Race and ethnicity are known to play a major role in donor recruitment drives, as members of the same ethnic group are more likely to have matching genes, including the genes for HLA.
, at least two commercialized allogeneic cell therapies have been developed, Prochymal and Cartistem. Omidubicel was approved for medical use in the United States in April 2023.

Bone marrow

In the case of a bone-marrow transplant, the HSCs are removed from a large bone of the donor, typically the pelvis, through a large needle that reaches the center of the bone. The technique is referred to as a bone-marrow harvest and is performed under local or general anesthesia.

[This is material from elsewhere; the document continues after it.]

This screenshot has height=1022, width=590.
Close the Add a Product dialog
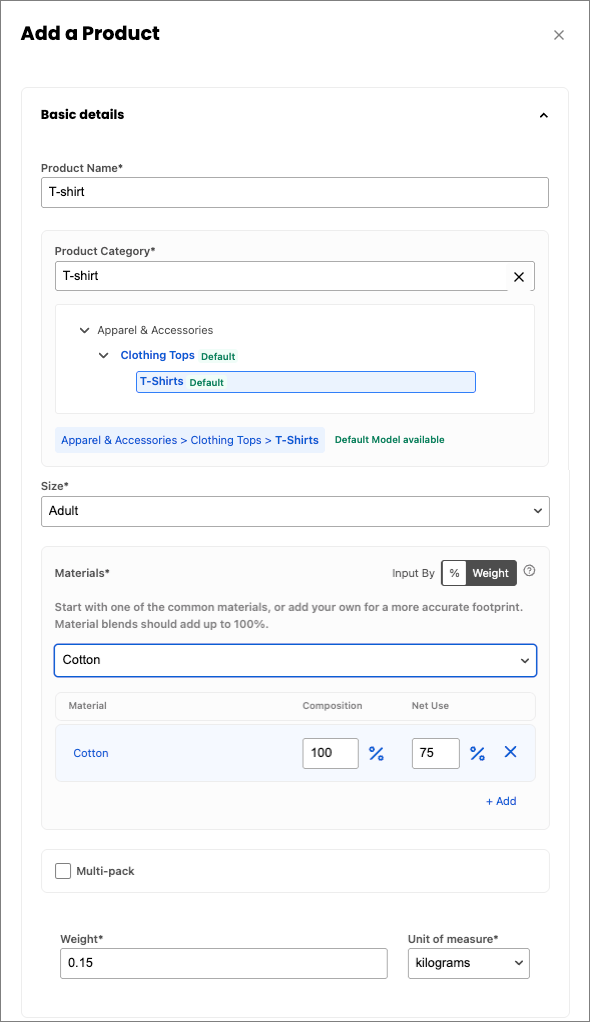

Peripheral blood stem cells

Peripheral blood stem cells are now the most common source of stem cells for HSCT. They are collected from the blood through a process known as apheresis. The donor's blood is withdrawn through a sterile needle in one arm and passed through a machine that removes white blood cells. The red blood cells are returned to the donor. The peripheral stem cell yield is boosted with daily subcutaneous injections of granulocyte-colony stimulating factor, serving to mobilize stem cells from the donor's bone marrow into the peripheral circulation.

Amniotic fluid

Extracting stem cells from amniotic fluid is possible and may have applications for autologous and heterologous use.

Storage of HSC

Unlike other organs, bone-marrow cells can be frozen for prolonged periods without damaging too many cells. This is a necessity with autologous HSCs because the cells must be harvested from the recipient months in advance of the transplant treatment. In the case of allogeneic transplants, fresh HSCs are preferred to avoid cell loss that might occur during the freezing and thawing process. Allogeneic cord blood is stored frozen at a cord blood bank because it is only obtainable at the time of childbirth. To cryopreserve HSCs, a preservative, dimethyl sulfoxide, must be added, and the cells must be cooled very slowly in a controlled-rate freezer to prevent osmotic cellular injury during ice-crystal formation. HSCs may be stored for years in a cryofreezer, which typically uses liquid nitrogen.

Conditioning regimens

Myeloablative

The chemotherapy or irradiation given immediately prior to a transplant is called the conditioning regimen, the purpose of which is to help eradicate the patient's disease prior to the infusion of HSCs and to suppress immune reactions. The bone marrow can be ablated with dose-levels that cause minimal injury to other tissues. In allogeneic transplants, a combination of cyclophosphamide with total body irradiation is conventionally employed. This treatment also has an immunosuppressive effect that prevents rejection of the HSCs by the recipient's immune system. The post-transplant prognosis often includes acute and chronic graft-versus-host disease that may be life-threatening. In certain leukemias, though, this can coincide with protection against cancer relapse owing to the graft-versus-tumor effect. Autologous transplants may also use similar conditioning regimens, but many other chemotherapy combinations can be used depending on the type of disease.